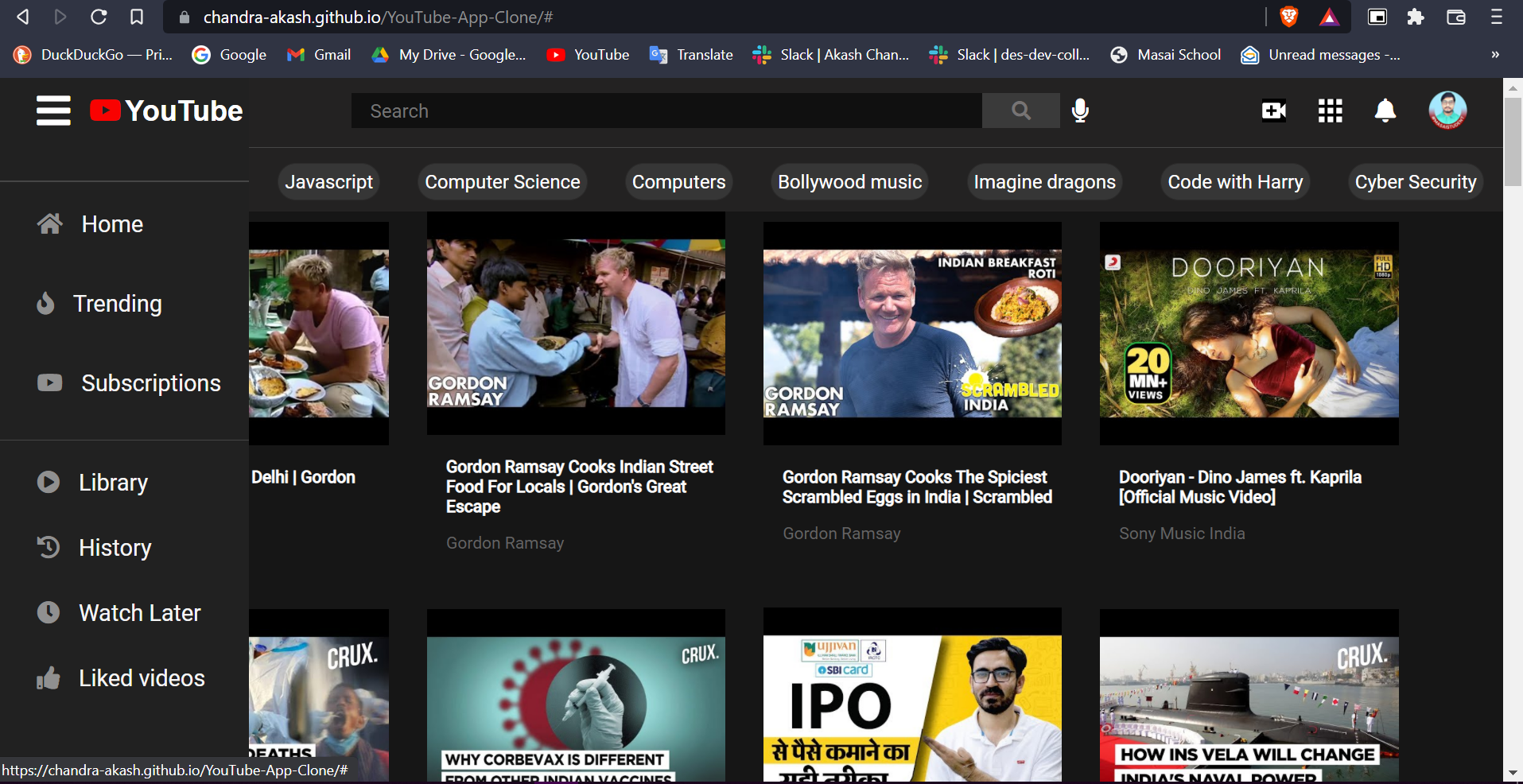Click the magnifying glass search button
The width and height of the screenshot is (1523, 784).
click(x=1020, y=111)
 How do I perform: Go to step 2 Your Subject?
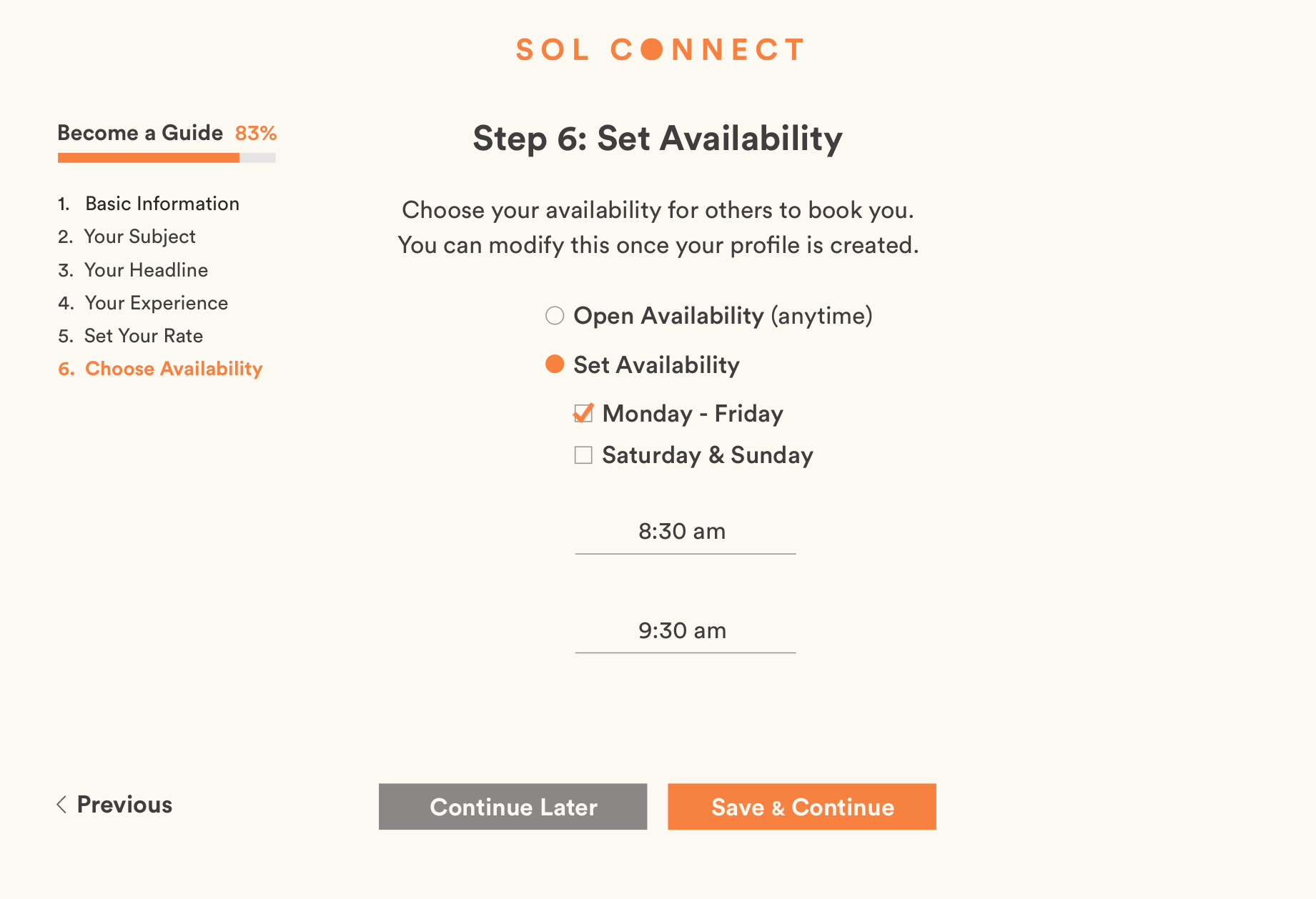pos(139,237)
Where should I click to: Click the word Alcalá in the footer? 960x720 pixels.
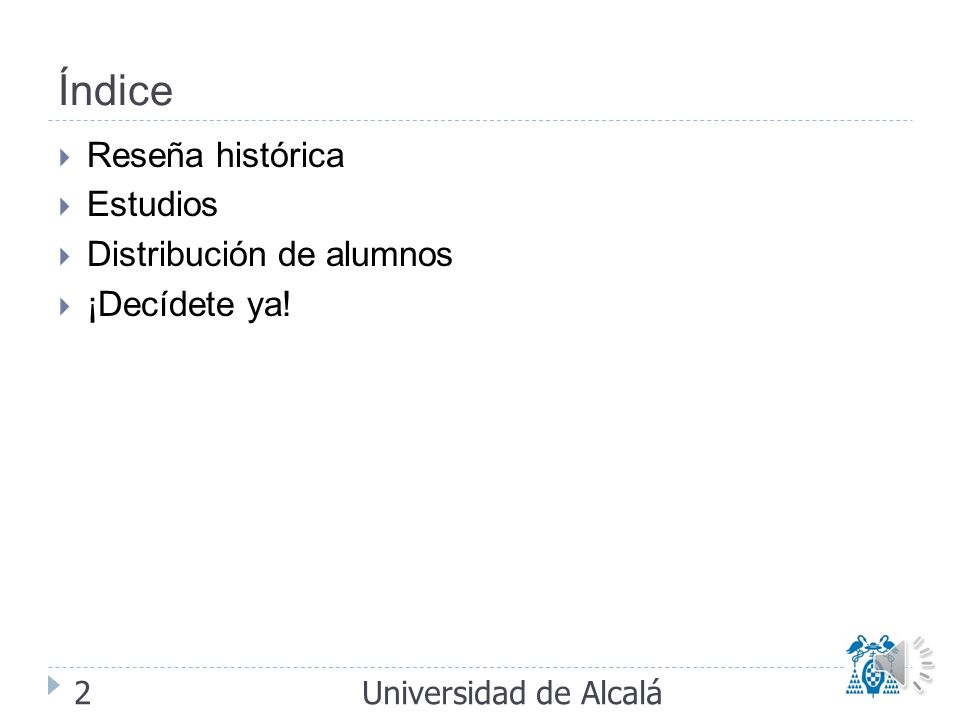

How to complete this task → Before duplicating, set the pictures aside; then output exactly the lines from the one with "How do I perform: Go to step 2 Your Subject?" through the end of the records, and only those.

Solution for this task →
 How do I perform: Go to step 2 Your Subject?
pos(139,237)
Where should I click to: Click the word Alcalá in the footer? 960x720 pixels.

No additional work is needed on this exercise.